## Begin DATA TO USE

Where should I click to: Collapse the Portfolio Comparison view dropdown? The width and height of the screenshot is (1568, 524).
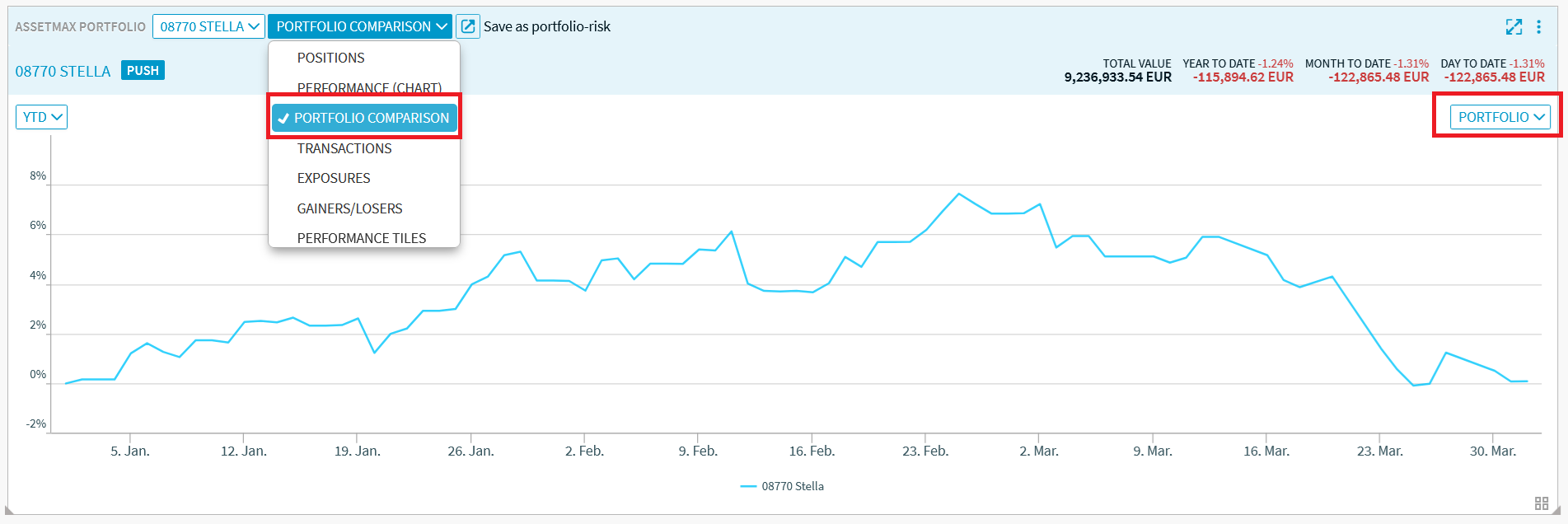(x=360, y=26)
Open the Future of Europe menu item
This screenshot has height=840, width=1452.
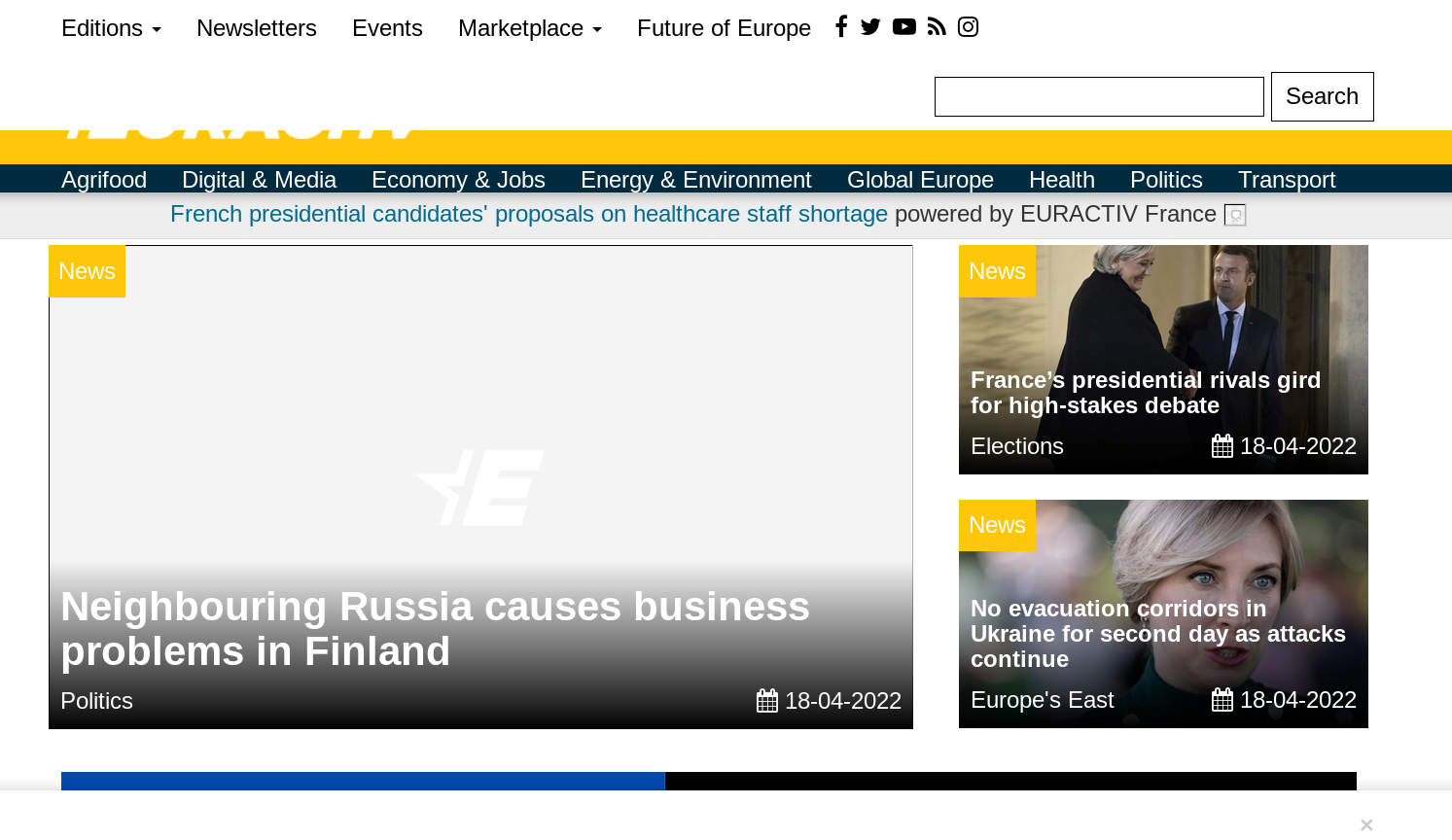pyautogui.click(x=724, y=28)
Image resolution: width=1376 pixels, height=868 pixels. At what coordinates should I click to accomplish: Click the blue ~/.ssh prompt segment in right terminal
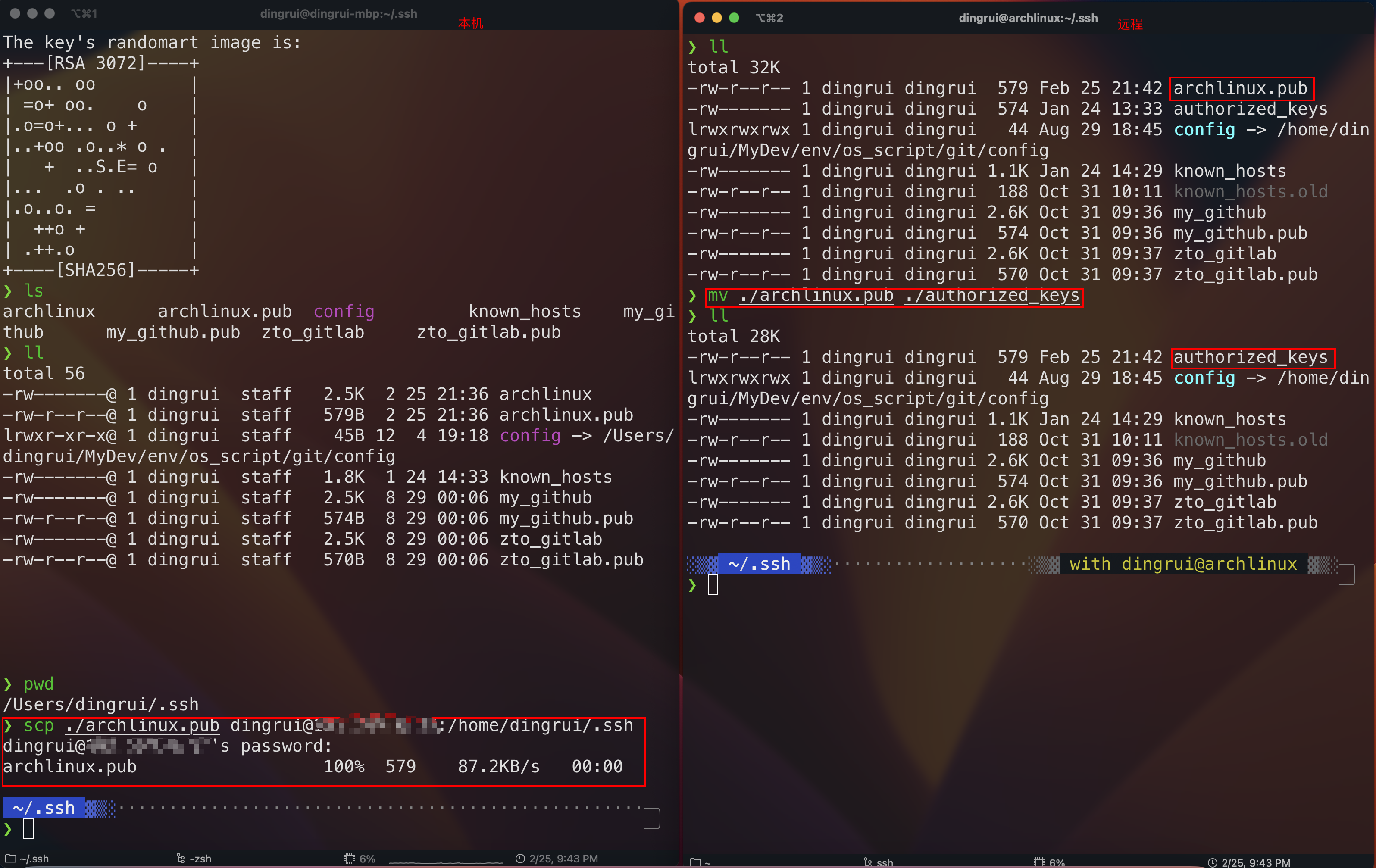(759, 563)
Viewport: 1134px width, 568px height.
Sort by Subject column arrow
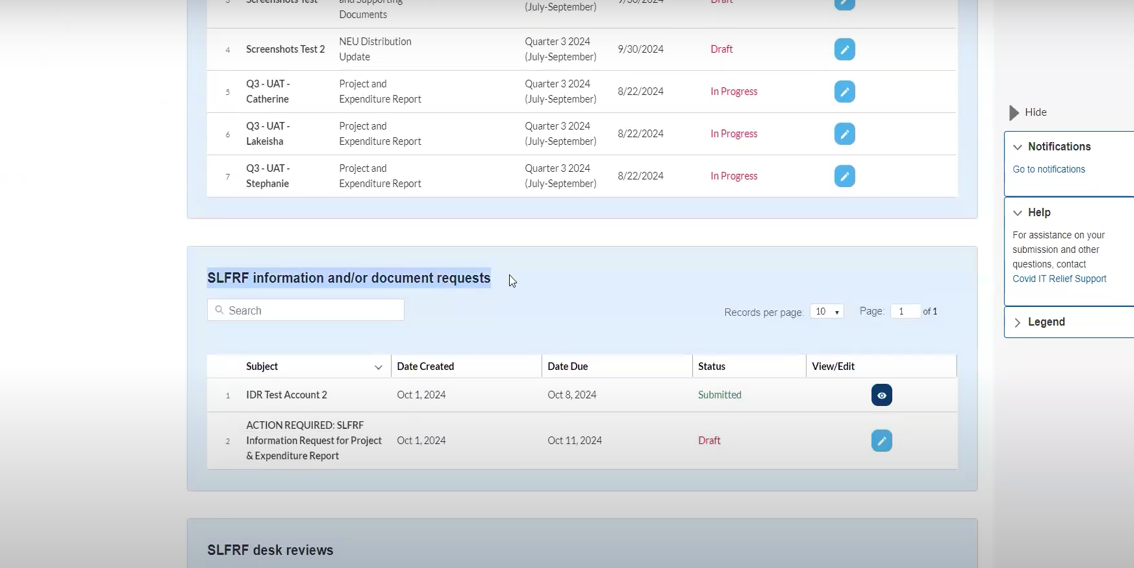click(x=378, y=368)
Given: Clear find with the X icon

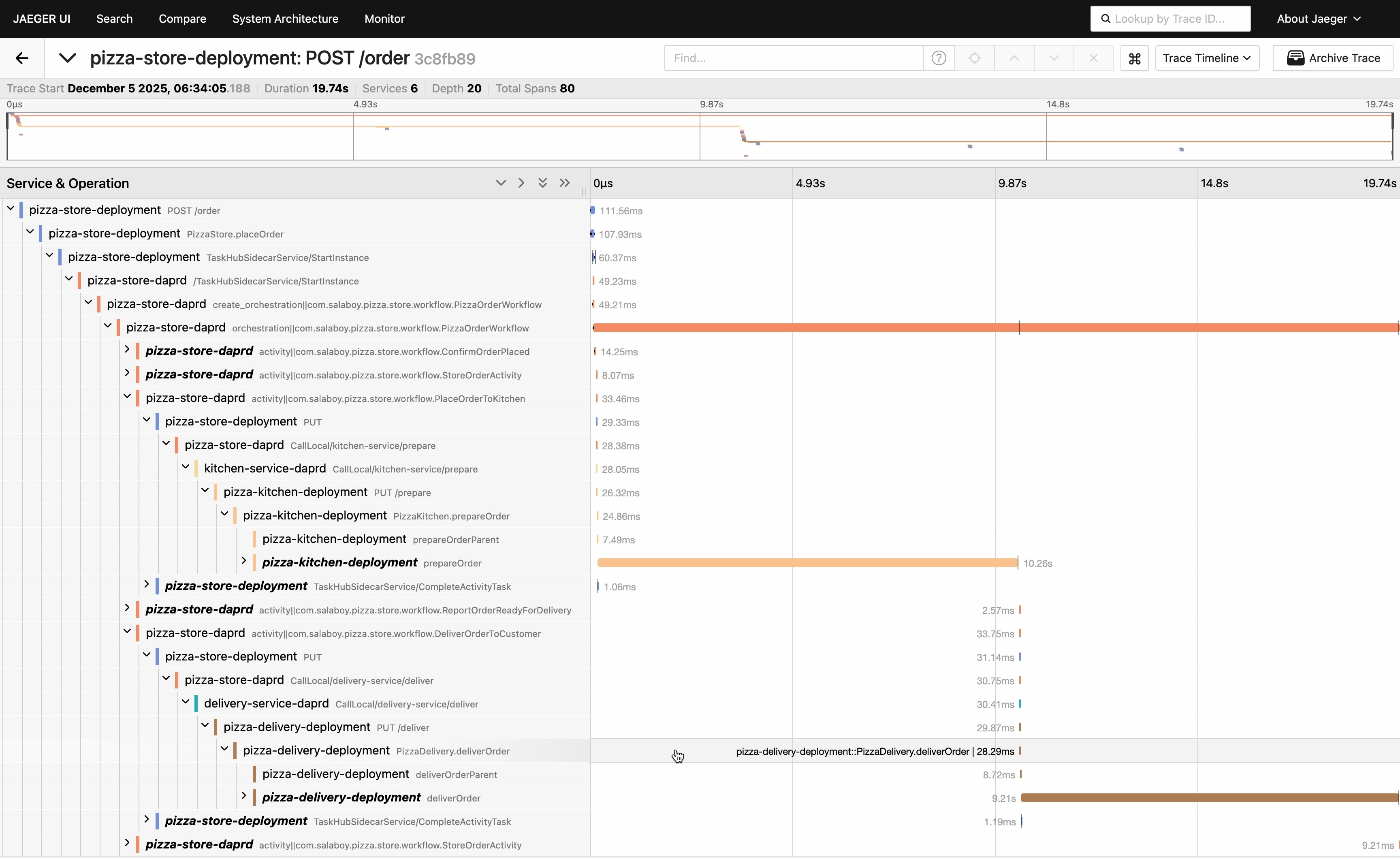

## End DATA TO USE

- _EXERCISE PROMPT_
Pick out every line of the items containing the word "should", matching case exactly.

- _THE ANSWER_
Where should I click to: Collapse the Portfolio Comparison view dropdown? The width and height of the screenshot is (1568, 524).
Image resolution: width=1376 pixels, height=868 pixels. At what coordinates should I click to accomplish: Click the blue ~/.ssh prompt segment in right terminal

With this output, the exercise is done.